Learn More: After the Storm: What Should Businesses do Following a Cyber Attack?

How to Protect Against Encrypted Traffic Risks 

Of course, adversaries will seek to counter each generation of detection technology we come up with, which brings up a key, the closing point here: While hackers’ use of encrypted traffic appears “new,” it actually isn’t. It’s just another variation of the cat and mouse game which has defined cybersecurity and threats for decades. We put up defenses, and they attempt to go around them. Then, we put up countermeasures.

The difference in that classic game for the network is that more of the technologies are open source based.

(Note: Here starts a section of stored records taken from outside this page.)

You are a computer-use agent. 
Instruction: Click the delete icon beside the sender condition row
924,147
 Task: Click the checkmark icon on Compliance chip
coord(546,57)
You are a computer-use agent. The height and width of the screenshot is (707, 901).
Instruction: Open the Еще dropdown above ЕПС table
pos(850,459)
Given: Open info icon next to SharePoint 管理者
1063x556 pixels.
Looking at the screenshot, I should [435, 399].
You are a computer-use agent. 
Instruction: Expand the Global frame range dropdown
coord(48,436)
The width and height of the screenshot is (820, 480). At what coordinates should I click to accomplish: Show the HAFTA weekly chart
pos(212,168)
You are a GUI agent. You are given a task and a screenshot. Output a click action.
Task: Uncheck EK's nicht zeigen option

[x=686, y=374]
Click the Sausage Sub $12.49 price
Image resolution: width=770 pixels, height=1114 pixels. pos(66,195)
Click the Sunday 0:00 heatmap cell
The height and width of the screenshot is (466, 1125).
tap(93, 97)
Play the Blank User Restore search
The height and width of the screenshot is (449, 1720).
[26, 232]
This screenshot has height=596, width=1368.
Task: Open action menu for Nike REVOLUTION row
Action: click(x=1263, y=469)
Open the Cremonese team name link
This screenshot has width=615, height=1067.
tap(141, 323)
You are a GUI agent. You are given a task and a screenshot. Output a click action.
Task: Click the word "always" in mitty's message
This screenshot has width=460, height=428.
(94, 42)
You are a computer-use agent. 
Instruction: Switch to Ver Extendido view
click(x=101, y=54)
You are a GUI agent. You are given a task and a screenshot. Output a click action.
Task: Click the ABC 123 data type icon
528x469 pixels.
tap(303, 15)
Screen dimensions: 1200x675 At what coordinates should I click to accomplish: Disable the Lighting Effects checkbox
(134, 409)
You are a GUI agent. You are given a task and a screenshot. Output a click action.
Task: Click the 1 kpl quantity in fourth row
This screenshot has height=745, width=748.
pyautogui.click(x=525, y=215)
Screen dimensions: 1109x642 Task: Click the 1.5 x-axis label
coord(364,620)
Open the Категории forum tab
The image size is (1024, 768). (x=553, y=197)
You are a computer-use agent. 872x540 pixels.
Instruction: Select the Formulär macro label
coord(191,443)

The open-source community brings together security professionals so they can connect the dots on the problems they’re seeing, and then work on responses together – a pattern we have seen across frameworks (MITRE), analytics (SIGMA), and detections (Ripple20 and CallStranger). By participating, you can benefit from this direct cooperation across highly capable defenders in trends, techniques, and tactics. 

As you do so, examine your defense portfolio and determine whether your approaches and tools establish a high enough level of encrypted traffic analysis to acquire “light in the darkness.” In absence of this light, you’ll likely find yourself losing the game – perhaps for good.